Speed up your write latencies using Bucket Index in Apache Hudi

Sivabalan Narayanan
4 min readApr 8, 2023

--

Hudi employs indexing on the write path to detect updates vs inserts and to route updates to the same file group deterministically. Hudi supports different indexing options out of the box like bloom, simple, hbase, bucket, global_bloom, global_simple etc. We will discuss about bucket index in Apache Hudi and how is it different from other indexes.

Write Skeleton

This is what happens under the hood for one batch of ingestion into hudi.

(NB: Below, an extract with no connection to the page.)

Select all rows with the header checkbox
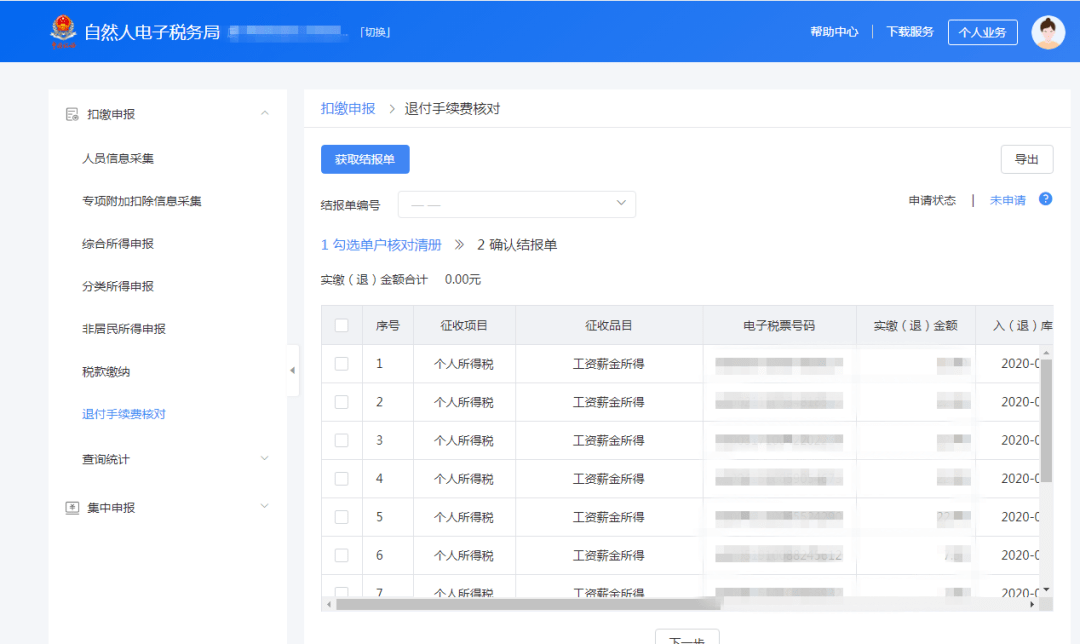Viewport: 1080px width, 644px height. tap(341, 324)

One of the critical stage is the indexing stage among all of the above stages. Mostly the index look up will dictate the write latencies, since every other stage is reasonably bounded or deterministic. But the indexing latency is dependent on a lot of factors like, total data in your table, data being ingested, partitioned vs non-partitioned, regular index vs global index, update spread, record key temporal characteristics, etc. So, often times we see engineers/developers spend time trying to reduce the index look up time.

Bucket Index

Bucket index is very special and different compared to every other index supported by Hudi. Every other index has some way of indexing and index look up involves looking up the indexed metadata and deducing the record locations. Whereas, incase of bucket index, its hash of record key or based on some column by which hudi determines where the record is located. IMO, we could have named this StaticHashIndex only instead of BucketIndex. Anyways, as you could imagine, computing a hash is O(1) w/o any IO, and so, you save all the time required for indexing during writes.

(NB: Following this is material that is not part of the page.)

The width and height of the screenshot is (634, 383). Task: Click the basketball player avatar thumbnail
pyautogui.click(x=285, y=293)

Only drawback with bucket index is, the num buckets per partition has to be defined upfront for a given table. For eg, when you start a fresh table, you can define 16 buckets per partition, and hudi will allocate 16 file groups for every partition in the table. So, incoming records are hashed out to mod by 16 and then routed to corresponding file groups. Write handle for each file group will deduce inserts / updates and will merge the records based on that.

Performance comparison

I ran a very small scale experiment just to elucidate the difference b/w bloom index and bucket index.

Data set characteristics:

7GB in total size of ~13M records with 10 partitions equally distributed.

Upsert: Sampled 50% of the total batch and tried upserting.

Total write latency for the upsert(2nd commit) comparing bloom index and bucket index.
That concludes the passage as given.